QUOTED PASSAGE:

■ ■ ■

For 25 years, the Soai Reaction has endured as one of the most mysterious reactions in organic chemistry, but Reynold C. Fuson Professor of Chemistry Scott Denmark and graduate student Soumitra Athavale have shed new light on this strange chemical reaction that’s attracted the attention of scientists for decades.
First reported by Japanese chemist Kenso Soai in 1995, the reaction defies belief in multiple ways, and there is no other reaction like it in all of organic chemistry, Denmark said.
“Not surprisingly, a reaction this special had attracted a tremendous amount of attention, not only in the organic chemistry community but also in those disciplines interested in the origin of life and origin of biomolecular homochirality,” he said. Biomolecular homochirality is the phenomenon that molecules in the biosphere tend to be of a single handedness, like D-sugars and L-amino acids.
Understanding this special reaction could help explain this phenomenon that biomolecules “exist almost exclusively in one mirror image form,” according to an article in Chemistry World (the news magazine of the Royal Society of Chemistry) discussing the Denmark Group’s research, which was recently published in Nature Chemistry.

■ ■ ■

THE DATA:

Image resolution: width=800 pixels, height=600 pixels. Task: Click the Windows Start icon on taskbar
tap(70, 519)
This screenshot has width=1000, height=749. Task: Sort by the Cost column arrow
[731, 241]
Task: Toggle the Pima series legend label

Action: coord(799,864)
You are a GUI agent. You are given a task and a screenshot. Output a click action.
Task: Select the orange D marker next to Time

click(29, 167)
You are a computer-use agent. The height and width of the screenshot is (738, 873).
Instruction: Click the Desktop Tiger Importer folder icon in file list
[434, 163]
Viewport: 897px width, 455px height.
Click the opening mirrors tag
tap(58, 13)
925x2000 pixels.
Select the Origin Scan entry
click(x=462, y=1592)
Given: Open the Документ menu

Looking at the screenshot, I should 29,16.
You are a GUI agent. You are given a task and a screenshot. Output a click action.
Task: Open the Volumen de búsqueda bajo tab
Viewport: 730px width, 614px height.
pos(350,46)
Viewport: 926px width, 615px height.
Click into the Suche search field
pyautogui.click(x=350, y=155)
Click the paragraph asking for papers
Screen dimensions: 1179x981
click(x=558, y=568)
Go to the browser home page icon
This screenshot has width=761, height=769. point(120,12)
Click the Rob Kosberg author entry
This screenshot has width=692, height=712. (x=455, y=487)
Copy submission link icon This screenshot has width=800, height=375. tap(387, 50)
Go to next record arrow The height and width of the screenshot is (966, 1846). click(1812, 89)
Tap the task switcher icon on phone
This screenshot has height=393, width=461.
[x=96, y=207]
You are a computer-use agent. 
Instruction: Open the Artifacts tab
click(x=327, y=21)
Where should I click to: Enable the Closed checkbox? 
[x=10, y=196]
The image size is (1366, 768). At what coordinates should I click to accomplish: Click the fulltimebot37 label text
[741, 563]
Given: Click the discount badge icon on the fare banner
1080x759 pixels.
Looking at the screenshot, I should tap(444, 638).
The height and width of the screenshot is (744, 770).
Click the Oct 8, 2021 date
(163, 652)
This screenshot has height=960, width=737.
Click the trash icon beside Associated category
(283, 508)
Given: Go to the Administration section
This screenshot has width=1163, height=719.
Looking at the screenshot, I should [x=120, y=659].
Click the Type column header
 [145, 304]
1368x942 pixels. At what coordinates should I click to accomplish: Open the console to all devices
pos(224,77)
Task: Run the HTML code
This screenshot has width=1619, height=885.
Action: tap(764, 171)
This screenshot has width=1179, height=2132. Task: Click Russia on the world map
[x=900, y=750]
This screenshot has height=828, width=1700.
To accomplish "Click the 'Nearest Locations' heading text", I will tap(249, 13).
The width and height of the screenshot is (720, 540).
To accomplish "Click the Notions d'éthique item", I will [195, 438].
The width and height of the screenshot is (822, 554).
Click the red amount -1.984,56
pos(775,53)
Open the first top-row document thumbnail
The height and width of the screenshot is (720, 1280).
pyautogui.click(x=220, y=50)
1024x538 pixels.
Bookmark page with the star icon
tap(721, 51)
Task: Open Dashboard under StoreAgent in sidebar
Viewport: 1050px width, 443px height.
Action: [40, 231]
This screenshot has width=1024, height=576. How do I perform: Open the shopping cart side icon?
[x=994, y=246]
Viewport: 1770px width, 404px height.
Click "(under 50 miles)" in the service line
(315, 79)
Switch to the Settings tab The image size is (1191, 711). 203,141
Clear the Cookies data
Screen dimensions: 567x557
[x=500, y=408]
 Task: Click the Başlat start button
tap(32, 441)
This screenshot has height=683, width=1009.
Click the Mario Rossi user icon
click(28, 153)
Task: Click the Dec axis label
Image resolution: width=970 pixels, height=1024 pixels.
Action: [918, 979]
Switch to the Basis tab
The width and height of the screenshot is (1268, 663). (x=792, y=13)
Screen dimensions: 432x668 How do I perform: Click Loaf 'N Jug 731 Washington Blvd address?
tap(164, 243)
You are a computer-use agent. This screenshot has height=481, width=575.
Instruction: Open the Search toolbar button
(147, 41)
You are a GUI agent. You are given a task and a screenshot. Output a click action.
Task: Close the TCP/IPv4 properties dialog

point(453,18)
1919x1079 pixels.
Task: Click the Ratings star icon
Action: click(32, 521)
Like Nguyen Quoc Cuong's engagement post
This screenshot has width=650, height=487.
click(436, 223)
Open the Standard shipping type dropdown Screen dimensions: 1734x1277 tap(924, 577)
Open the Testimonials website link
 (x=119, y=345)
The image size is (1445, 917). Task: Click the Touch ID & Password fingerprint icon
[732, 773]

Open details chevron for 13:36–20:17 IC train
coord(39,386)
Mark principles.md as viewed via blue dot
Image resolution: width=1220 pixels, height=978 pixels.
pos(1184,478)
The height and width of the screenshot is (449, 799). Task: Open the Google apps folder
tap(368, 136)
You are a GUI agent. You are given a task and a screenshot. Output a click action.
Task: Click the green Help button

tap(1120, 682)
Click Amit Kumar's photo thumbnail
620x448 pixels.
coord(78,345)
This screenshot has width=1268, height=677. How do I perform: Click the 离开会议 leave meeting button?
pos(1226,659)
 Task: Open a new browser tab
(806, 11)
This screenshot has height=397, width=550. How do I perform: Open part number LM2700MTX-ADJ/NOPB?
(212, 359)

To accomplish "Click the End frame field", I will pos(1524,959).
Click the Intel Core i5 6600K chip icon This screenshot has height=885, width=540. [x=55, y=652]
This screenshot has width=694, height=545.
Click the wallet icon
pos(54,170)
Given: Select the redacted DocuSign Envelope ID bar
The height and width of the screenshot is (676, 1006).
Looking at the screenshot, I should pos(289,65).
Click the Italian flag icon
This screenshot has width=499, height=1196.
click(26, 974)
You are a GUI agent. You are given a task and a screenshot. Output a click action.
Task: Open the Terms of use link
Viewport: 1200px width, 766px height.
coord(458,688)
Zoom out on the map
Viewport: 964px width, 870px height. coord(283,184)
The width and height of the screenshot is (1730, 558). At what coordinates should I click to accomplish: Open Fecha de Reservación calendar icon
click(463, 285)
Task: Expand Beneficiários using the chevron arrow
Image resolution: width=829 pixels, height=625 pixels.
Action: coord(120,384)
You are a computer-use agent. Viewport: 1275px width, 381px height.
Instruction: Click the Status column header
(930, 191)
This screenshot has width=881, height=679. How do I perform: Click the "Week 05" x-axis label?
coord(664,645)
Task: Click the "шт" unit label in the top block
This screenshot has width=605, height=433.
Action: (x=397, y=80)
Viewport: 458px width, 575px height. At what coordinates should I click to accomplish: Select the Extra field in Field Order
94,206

■ ■ ■

TASK 1:
According to the passage on the Soai Reaction, in what year was the reaction first reported?
TASK 2:
Carry the passage on the Soai Reaction forward from its final sentence.

TASK RESULT 1:
1995

TASK RESULT 2:
Their research reveals that “an enzyme-like mechanism allows tiny chiral imbalances to create single enantiomer products from non-chiral starting materials,” according to Chemistry World.
The Soai reaction, Denmark explained, is an excellent example of three phenomena in catalysis: autocatalysis, enantioselective catalysis and non-linear effects (asymmetric amplification).
Autocatalysis, he said, is especially important in frontier fields like systems chemistry and origins of life while enantioselective catalysis is a cornerstone of modern synthetic methods. The mechanistic understanding of the Soai Reaction will assist the design and discovery of new reactions that share these characteristics, Denmark said, and provide a platform for further studies and explorations in the fascinating area of asymmetric autocatalysis – a concept with foundational importance in chemistry.
Through the years, many researchers have studied various aspects of this reaction trying to understand its ability to perform spectacular feats of stereochemistry, the three-dimensional arrangement of atoms and molecules and their effect on chemical reactions. Those studies have resulted in some important mechanistic insights.
But, elusive aspects still remained, Denmark explained, including a holistic understanding of the origin of the unique catalyst structure; an explanation for the extremely narrow structural requirements for autocatalysis; and most importantly, a compelling transition state model that explains the basis for the formation of the homochiral product from this catalyst.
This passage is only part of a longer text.